## PROVIDED RECORDS
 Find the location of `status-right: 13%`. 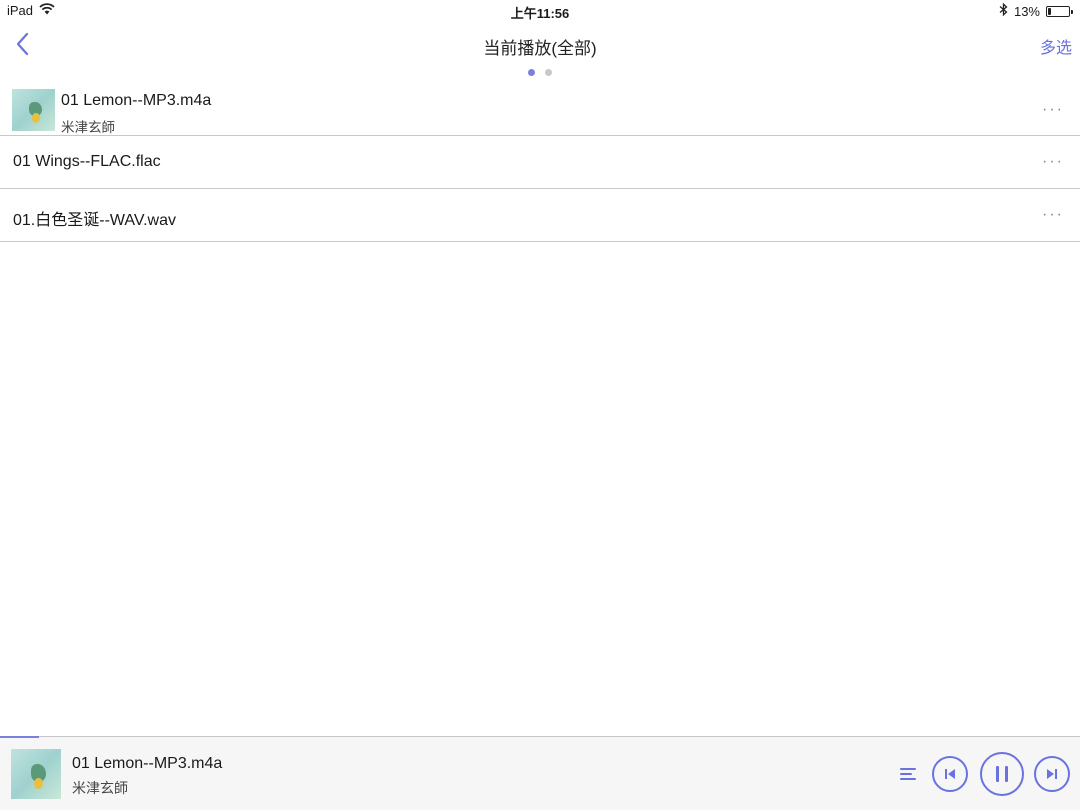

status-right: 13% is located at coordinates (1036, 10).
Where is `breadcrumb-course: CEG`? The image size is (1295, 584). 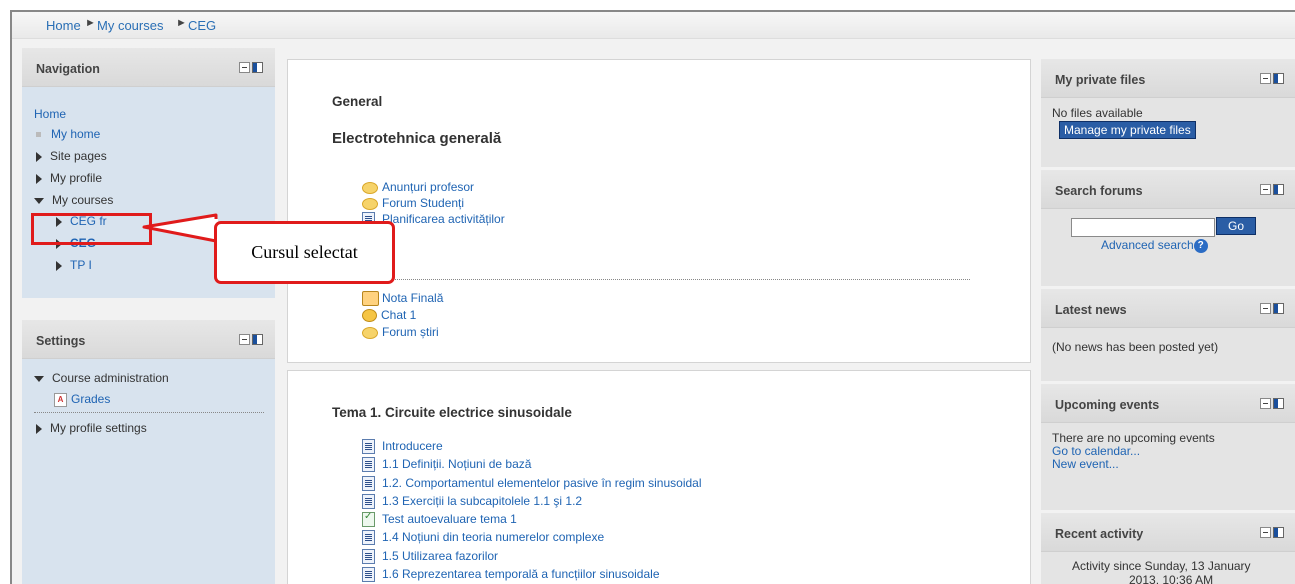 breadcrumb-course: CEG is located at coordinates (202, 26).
---
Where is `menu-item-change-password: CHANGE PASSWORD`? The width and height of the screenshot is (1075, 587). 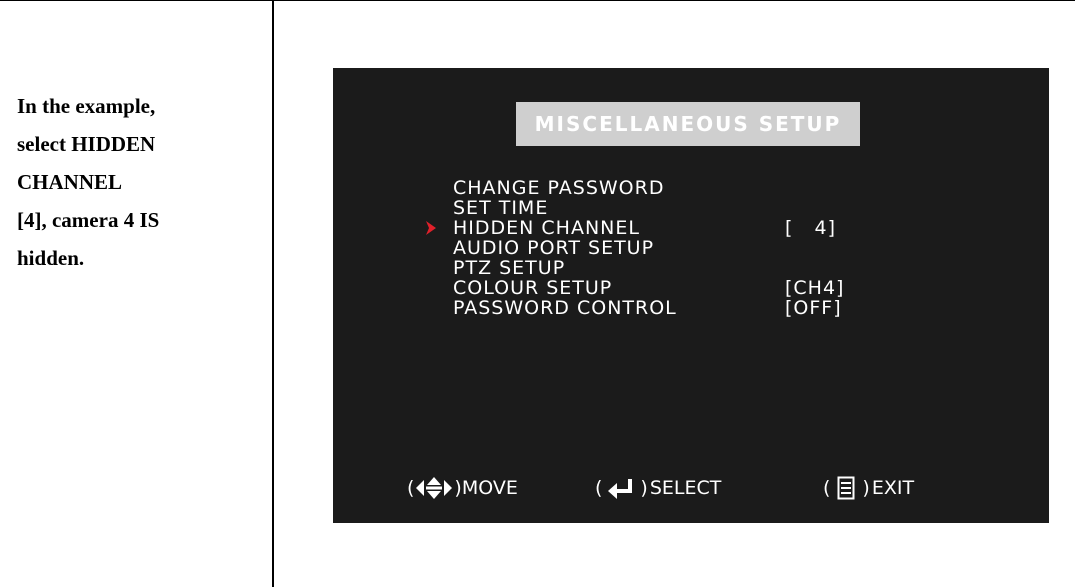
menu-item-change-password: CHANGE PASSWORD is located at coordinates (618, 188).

## WHAT YOU ARE ASKED TO DO
Please update the lines beginning at the one that has "is (1075, 587)." and stopping after the one that has "menu-item-change-password: CHANGE PASSWORD is", changing "screenshot" to "screen image" and keeping everything else the same. Return only those lines, without the pictures.

## YOUR RESPONSE
Where is `menu-item-change-password: CHANGE PASSWORD`? The width and height of the screen image is (1075, 587). 
menu-item-change-password: CHANGE PASSWORD is located at coordinates (618, 188).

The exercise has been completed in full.